• [Task prompt]:
Below this line is the material. Write out only its lines from the one containing "Given: Click the red HP bar 1152" through the one containing "680x631 pixels.", both kept, exactly.

+===+

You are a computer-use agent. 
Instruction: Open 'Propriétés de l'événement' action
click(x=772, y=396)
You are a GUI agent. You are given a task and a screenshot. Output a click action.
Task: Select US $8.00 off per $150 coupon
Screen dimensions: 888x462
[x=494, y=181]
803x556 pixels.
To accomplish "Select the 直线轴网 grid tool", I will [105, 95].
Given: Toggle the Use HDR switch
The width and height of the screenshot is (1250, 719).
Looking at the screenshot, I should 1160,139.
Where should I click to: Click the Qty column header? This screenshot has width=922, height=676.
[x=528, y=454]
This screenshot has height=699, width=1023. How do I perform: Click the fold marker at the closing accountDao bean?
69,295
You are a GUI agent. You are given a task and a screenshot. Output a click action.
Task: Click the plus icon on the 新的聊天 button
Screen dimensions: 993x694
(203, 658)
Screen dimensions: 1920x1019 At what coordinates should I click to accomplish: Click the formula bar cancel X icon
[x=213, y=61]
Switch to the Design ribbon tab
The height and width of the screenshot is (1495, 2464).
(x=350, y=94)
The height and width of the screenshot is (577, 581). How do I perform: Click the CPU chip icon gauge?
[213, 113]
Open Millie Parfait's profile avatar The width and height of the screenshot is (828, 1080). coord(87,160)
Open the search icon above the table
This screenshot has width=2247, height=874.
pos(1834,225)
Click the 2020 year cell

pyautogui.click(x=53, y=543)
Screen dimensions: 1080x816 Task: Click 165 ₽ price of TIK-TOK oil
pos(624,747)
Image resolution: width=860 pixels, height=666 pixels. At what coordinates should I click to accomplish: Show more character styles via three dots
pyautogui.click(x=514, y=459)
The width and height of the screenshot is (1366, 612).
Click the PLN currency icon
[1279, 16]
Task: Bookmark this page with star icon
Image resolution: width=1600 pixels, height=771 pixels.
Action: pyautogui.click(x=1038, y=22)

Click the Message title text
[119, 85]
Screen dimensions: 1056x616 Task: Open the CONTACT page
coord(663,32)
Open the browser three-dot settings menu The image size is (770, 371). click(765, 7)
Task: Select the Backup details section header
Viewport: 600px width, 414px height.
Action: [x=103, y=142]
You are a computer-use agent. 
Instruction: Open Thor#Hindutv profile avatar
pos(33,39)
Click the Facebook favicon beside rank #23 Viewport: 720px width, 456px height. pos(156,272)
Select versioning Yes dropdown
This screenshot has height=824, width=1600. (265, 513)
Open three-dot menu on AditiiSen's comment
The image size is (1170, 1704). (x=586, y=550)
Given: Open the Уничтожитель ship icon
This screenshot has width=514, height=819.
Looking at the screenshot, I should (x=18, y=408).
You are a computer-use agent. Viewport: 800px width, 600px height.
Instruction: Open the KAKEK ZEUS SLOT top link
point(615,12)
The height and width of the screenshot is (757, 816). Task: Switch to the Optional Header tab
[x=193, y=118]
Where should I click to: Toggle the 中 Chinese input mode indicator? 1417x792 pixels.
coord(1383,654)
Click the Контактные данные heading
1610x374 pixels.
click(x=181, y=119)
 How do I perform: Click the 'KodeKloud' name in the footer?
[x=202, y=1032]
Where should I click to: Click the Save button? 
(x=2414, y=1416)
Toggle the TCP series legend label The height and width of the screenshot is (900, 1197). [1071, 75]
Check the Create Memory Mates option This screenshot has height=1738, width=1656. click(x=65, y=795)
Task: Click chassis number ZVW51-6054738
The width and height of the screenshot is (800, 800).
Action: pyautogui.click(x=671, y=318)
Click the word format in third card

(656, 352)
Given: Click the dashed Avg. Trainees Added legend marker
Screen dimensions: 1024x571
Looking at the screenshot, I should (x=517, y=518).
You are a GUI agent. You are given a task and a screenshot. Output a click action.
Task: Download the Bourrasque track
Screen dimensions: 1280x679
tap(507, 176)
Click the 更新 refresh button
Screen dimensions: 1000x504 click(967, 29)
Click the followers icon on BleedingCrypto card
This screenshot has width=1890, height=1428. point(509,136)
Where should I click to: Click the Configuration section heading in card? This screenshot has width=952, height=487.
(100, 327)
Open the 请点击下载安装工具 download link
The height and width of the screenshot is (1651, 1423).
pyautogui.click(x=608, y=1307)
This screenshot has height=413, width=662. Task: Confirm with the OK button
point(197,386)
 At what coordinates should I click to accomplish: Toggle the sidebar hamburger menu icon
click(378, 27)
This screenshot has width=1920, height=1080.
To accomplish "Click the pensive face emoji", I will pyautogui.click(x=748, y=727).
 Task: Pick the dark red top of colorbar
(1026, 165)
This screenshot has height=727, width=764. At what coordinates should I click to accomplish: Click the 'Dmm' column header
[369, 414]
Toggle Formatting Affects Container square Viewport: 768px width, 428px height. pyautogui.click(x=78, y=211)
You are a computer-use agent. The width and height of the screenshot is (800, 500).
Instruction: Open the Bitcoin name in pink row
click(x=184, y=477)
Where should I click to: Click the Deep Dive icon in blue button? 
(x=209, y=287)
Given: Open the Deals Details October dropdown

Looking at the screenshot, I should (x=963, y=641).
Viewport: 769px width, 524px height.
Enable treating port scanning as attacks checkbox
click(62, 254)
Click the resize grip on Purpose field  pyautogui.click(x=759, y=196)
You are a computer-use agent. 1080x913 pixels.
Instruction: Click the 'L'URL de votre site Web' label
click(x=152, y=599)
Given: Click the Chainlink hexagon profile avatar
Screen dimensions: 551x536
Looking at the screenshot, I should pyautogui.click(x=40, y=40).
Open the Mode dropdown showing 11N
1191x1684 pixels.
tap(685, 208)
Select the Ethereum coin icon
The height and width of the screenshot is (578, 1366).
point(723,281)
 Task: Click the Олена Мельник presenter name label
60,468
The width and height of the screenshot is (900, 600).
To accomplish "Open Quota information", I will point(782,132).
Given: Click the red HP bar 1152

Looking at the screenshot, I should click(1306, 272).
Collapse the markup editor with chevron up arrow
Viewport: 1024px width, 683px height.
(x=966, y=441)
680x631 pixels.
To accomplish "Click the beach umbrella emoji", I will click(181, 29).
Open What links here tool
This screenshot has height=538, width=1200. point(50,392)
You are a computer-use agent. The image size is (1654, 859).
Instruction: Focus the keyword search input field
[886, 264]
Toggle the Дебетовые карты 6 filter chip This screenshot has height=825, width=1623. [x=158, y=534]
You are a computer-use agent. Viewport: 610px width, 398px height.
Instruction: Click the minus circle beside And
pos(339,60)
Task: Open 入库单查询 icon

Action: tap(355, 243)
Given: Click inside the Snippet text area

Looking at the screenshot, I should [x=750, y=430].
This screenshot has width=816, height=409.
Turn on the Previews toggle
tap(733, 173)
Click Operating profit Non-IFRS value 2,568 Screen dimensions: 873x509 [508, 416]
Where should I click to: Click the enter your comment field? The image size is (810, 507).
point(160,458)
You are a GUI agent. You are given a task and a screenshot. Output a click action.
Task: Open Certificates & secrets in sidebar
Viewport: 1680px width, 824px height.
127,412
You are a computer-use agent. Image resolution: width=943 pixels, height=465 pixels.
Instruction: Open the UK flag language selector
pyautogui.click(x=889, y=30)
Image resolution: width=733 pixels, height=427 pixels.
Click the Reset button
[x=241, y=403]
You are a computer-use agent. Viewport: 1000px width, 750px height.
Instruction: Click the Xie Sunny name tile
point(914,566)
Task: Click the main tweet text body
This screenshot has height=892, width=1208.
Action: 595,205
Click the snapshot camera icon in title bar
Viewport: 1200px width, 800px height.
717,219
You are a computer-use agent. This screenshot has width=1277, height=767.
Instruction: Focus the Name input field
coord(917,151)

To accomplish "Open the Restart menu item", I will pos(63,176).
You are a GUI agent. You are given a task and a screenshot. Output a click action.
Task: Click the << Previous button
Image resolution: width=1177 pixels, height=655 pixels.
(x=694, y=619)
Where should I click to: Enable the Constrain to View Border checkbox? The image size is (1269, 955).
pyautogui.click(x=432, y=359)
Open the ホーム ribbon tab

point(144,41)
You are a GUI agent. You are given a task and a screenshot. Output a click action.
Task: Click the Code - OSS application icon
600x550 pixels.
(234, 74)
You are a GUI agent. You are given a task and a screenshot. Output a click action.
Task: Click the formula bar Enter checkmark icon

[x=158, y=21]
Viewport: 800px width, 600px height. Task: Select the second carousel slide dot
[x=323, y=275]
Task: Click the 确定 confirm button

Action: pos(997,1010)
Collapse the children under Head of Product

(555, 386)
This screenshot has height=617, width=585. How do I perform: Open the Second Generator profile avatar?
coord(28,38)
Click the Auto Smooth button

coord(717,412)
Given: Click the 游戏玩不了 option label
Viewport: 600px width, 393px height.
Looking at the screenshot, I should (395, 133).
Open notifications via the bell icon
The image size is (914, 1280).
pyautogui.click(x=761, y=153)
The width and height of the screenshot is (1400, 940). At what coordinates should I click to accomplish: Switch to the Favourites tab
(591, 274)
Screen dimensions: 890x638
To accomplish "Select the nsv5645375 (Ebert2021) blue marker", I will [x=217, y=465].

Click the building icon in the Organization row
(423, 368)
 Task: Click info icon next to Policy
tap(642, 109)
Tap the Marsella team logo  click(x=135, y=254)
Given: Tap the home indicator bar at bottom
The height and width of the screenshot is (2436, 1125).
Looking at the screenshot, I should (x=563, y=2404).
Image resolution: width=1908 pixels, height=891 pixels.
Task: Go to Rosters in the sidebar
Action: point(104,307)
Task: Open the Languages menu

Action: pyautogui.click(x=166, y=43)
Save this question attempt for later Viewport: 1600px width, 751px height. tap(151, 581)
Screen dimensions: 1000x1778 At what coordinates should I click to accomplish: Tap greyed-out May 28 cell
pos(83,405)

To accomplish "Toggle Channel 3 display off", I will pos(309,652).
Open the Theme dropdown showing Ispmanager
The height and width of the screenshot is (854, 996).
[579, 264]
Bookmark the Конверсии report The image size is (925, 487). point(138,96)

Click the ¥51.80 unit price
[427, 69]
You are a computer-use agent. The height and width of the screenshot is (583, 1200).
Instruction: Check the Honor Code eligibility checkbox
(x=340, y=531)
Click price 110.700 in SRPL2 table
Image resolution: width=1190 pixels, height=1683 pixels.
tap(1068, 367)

+===+

• [Exercise output]:
Given: Click the red HP bar 1152

Looking at the screenshot, I should click(1306, 272).
Collapse the markup editor with chevron up arrow
Viewport: 1024px width, 683px height.
(x=966, y=441)
680x631 pixels.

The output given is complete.